### [Work instruction]
Only one stretch of the data below should be repeated: the lines from the line containing "Screenshot is 1366x1355." through the line containing "My Account (96, 89)", inclusive, exactly as they are.

(Data to process)

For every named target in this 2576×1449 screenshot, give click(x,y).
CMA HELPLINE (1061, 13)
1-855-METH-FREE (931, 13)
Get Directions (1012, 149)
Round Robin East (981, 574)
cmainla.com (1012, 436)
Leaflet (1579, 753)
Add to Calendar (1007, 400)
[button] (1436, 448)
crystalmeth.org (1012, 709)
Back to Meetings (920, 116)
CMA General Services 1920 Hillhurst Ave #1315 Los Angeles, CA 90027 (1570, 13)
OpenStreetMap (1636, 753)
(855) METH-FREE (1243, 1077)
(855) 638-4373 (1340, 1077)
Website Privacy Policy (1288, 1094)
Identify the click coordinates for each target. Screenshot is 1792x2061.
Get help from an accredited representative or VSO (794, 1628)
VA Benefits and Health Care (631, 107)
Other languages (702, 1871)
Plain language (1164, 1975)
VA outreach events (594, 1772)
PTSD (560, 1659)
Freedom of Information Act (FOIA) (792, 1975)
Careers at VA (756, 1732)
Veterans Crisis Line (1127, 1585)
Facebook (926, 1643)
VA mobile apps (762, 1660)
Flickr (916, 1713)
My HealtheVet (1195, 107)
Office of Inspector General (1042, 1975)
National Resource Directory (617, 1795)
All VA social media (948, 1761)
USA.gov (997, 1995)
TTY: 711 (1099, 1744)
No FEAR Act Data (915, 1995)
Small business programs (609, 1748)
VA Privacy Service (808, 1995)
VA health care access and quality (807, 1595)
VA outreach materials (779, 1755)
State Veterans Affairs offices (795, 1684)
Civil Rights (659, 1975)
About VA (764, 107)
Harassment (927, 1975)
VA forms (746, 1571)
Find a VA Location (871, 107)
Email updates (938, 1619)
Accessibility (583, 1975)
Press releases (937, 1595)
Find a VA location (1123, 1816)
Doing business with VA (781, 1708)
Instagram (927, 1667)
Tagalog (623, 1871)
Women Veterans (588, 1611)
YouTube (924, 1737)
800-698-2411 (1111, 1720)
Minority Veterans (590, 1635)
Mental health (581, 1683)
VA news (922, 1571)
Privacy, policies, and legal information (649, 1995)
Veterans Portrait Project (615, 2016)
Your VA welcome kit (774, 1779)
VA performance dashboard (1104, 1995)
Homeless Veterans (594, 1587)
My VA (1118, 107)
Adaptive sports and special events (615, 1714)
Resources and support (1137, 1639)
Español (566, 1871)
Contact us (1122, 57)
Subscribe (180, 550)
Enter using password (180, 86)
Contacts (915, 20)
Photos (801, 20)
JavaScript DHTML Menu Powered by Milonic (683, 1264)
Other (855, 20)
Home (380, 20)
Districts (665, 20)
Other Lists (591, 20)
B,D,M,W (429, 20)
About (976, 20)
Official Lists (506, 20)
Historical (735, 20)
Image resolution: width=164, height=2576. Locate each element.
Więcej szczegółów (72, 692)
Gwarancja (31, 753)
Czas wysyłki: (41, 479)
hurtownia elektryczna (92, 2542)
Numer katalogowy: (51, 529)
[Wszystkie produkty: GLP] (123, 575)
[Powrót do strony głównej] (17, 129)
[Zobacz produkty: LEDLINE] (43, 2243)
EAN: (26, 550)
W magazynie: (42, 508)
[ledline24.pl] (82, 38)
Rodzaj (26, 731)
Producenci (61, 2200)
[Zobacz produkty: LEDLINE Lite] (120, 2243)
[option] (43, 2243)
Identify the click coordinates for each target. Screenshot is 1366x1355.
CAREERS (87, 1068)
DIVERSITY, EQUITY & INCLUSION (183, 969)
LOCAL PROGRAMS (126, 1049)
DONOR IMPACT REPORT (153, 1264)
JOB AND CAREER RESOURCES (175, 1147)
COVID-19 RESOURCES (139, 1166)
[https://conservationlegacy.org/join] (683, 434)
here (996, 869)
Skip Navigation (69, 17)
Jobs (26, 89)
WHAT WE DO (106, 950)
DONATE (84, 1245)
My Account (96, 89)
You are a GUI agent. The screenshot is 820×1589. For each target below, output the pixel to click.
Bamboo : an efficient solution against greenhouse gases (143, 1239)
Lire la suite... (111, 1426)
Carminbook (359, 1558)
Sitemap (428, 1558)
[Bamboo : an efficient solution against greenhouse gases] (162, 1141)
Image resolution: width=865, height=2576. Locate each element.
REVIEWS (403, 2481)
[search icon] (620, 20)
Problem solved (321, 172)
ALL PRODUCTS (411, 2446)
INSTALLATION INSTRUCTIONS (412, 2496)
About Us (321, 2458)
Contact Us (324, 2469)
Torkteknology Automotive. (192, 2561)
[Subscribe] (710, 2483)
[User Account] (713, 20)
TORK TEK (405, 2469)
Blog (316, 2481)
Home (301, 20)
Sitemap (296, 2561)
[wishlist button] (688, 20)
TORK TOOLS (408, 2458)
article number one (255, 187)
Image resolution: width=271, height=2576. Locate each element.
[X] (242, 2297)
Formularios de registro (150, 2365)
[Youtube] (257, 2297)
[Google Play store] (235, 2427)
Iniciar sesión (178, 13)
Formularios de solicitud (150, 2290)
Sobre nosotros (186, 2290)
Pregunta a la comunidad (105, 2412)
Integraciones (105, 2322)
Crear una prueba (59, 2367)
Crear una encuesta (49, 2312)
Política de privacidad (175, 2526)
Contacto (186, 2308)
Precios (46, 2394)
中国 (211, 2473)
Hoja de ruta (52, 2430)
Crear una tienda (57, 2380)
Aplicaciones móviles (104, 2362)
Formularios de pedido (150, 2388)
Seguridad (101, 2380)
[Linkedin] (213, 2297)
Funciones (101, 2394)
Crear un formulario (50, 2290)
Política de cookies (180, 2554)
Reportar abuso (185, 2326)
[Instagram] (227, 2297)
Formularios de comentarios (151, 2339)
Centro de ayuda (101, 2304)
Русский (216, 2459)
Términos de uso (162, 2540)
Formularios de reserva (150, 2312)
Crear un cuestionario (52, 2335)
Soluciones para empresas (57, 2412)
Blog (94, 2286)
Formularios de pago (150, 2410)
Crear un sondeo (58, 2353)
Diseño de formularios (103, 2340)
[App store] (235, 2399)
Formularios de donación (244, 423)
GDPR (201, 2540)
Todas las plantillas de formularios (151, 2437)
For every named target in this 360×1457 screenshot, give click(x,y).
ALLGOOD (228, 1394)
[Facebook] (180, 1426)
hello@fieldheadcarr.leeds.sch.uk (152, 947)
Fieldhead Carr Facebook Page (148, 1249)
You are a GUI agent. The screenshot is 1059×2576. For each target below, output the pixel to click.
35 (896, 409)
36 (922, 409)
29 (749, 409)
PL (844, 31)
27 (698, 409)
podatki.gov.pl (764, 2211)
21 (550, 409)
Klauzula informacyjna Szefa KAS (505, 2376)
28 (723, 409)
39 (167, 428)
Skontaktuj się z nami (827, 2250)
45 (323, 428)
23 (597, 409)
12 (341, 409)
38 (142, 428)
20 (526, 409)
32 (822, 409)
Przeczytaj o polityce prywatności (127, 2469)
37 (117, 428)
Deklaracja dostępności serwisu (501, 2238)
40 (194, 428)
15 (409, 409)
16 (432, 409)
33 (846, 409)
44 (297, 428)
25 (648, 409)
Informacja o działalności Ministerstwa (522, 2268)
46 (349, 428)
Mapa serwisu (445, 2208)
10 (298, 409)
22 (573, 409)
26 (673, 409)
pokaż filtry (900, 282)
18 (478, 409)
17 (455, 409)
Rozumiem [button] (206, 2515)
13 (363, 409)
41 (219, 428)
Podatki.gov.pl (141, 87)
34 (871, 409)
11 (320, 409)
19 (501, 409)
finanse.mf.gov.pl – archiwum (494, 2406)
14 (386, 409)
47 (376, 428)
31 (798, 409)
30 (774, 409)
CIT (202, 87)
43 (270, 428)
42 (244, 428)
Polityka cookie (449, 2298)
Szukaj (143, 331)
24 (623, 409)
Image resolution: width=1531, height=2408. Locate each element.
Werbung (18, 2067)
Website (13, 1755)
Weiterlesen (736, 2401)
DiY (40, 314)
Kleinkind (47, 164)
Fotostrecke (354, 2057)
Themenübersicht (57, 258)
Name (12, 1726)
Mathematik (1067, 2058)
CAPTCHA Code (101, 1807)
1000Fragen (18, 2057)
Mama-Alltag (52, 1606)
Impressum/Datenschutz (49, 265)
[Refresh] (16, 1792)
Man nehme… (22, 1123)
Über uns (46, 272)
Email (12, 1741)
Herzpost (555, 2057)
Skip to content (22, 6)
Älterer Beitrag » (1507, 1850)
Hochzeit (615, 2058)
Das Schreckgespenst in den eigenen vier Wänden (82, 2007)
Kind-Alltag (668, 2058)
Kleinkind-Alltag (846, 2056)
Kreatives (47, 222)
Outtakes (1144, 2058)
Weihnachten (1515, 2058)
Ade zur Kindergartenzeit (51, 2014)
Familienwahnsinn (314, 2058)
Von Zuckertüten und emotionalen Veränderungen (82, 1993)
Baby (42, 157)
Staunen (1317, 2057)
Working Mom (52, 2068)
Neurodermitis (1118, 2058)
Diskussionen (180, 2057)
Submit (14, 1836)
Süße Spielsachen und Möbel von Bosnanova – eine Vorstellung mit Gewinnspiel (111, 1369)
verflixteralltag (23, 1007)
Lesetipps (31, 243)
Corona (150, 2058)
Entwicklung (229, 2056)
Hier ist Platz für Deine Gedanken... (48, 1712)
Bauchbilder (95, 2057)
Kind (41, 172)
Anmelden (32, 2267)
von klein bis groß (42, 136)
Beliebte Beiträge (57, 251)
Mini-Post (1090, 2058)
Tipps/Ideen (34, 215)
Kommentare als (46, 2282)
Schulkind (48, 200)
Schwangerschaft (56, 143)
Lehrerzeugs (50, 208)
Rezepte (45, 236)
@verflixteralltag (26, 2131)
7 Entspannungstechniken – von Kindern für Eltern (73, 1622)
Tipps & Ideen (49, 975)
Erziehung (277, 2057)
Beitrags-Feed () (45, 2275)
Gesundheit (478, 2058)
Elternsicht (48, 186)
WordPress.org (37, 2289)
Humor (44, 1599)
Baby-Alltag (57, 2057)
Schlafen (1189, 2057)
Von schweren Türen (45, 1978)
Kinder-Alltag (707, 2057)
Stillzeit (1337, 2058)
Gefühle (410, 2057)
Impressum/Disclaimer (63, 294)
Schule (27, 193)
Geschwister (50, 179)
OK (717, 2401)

(End Data to process)

### [Solution to this exercise]
Identify the click coordinates for each target. Screenshot is 1366x1355.
CAREERS (87, 1068)
DIVERSITY, EQUITY & INCLUSION (183, 969)
LOCAL PROGRAMS (126, 1049)
DONOR IMPACT REPORT (153, 1264)
JOB AND CAREER RESOURCES (175, 1147)
COVID-19 RESOURCES (139, 1166)
[https://conservationlegacy.org/join] (683, 434)
here (996, 869)
Skip Navigation (69, 17)
Jobs (26, 89)
WHAT WE DO (106, 950)
DONATE (84, 1245)
My Account (96, 89)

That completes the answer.